▶ Stored entries
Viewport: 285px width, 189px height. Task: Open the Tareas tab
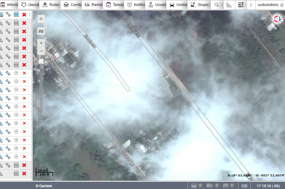tap(115, 5)
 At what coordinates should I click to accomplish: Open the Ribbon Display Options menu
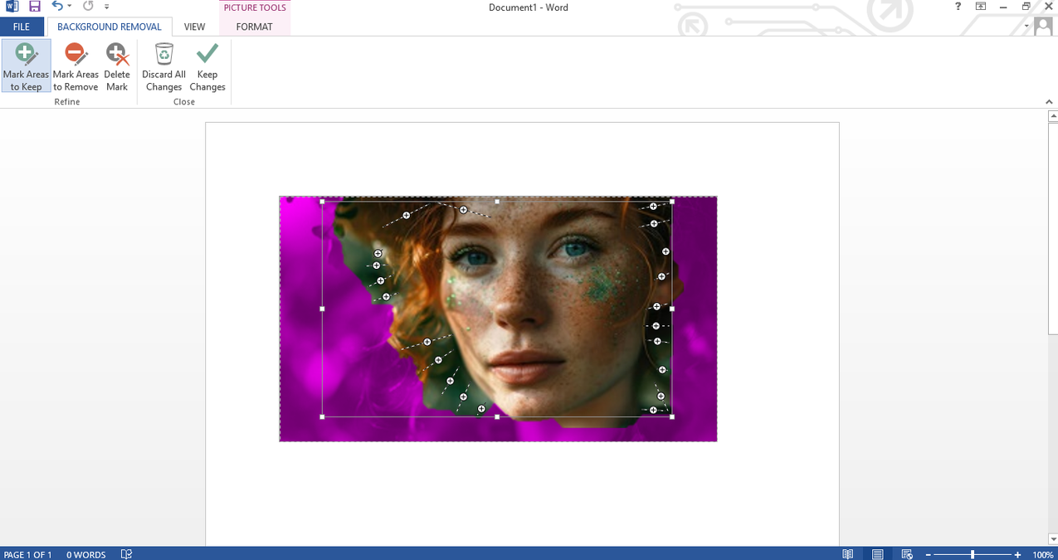click(x=981, y=7)
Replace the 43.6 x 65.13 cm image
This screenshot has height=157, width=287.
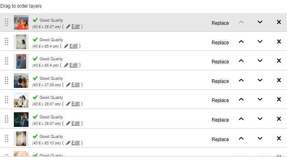(220, 139)
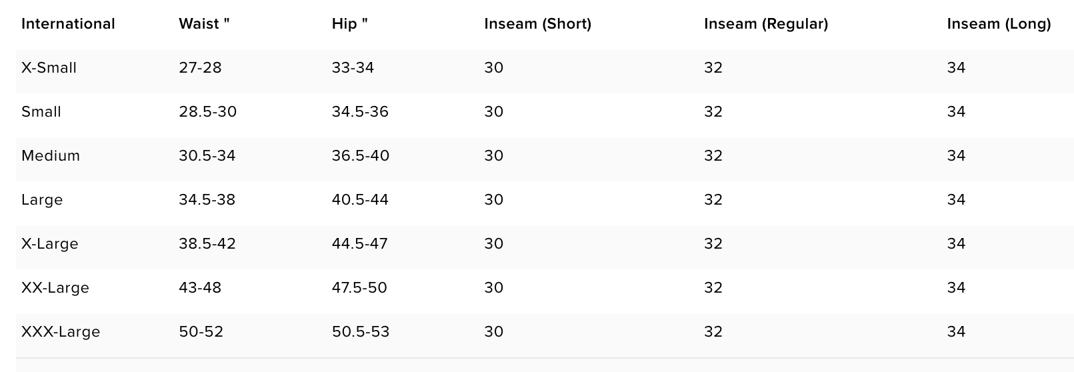Click the Inseam (Short) column header
This screenshot has width=1074, height=372.
click(x=538, y=24)
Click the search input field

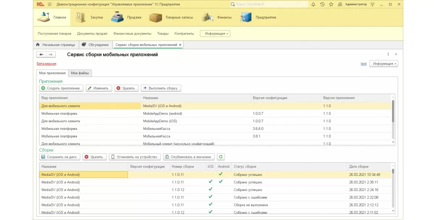[x=268, y=4]

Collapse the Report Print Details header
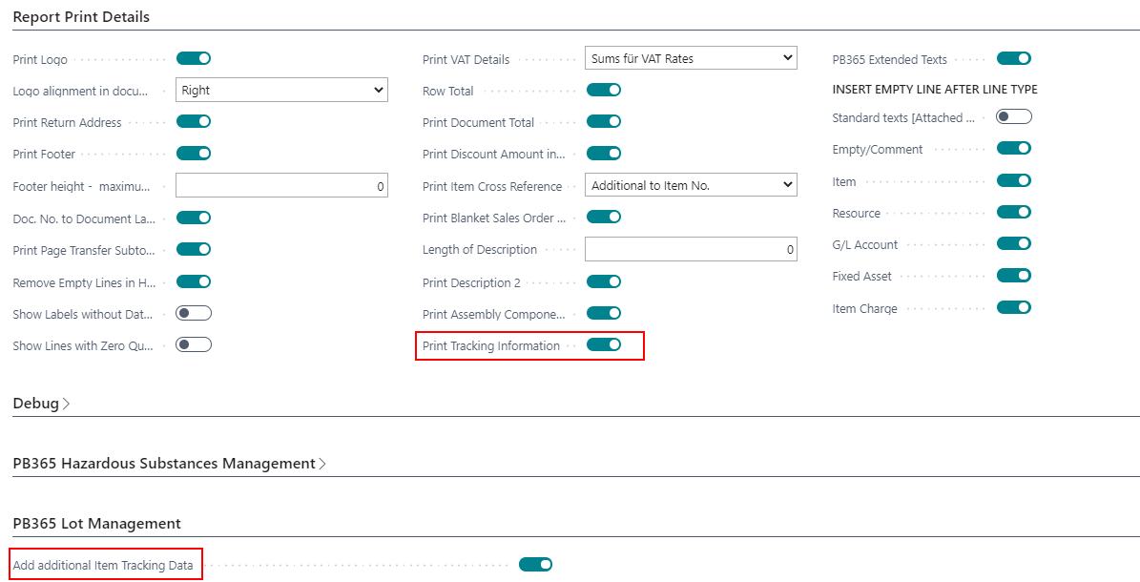(81, 17)
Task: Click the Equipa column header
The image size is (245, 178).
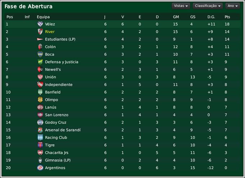Action: pyautogui.click(x=43, y=17)
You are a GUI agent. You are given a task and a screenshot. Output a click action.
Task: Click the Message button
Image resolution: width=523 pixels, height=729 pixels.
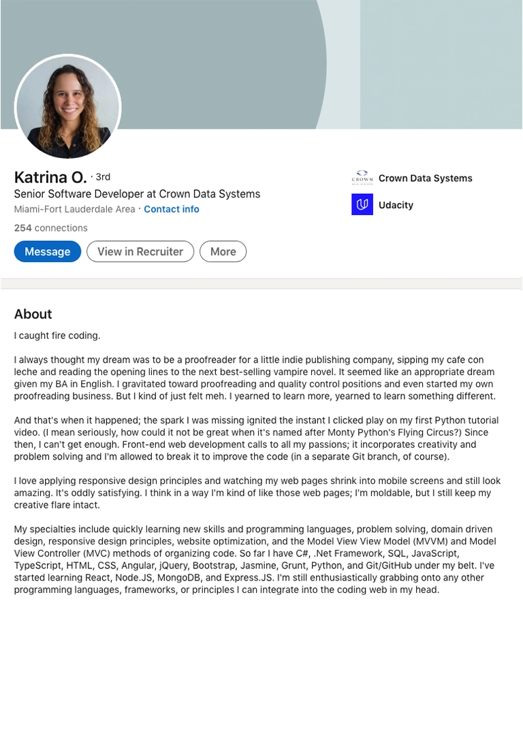(47, 251)
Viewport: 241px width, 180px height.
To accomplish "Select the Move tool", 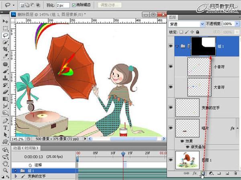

▶ What this task involves
Copy out every entry above word for word; omit the images.

▶ Exercise solution
Viewport: 285px width, 189px height. Task: Open the Tareas tab
tap(115, 5)
 At what coordinates should I click to accomplish: Open the Ribbon Display Options menu
click(x=981, y=7)
Replace the 43.6 x 65.13 cm image
This screenshot has height=157, width=287.
(220, 139)
Click the Inseam (Short) column header
This screenshot has width=1074, height=372.
click(x=538, y=24)
Click the search input field

[x=268, y=4]

Collapse the Report Print Details header
(81, 17)
Task: Click the Equipa column header
The image size is (245, 178).
Action: pyautogui.click(x=43, y=17)
You are a GUI agent. You are given a task and a screenshot. Output a click action.
Task: Click the Message button
Image resolution: width=523 pixels, height=729 pixels.
(47, 251)
Viewport: 241px width, 180px height.
To accomplish "Select the Move tool", 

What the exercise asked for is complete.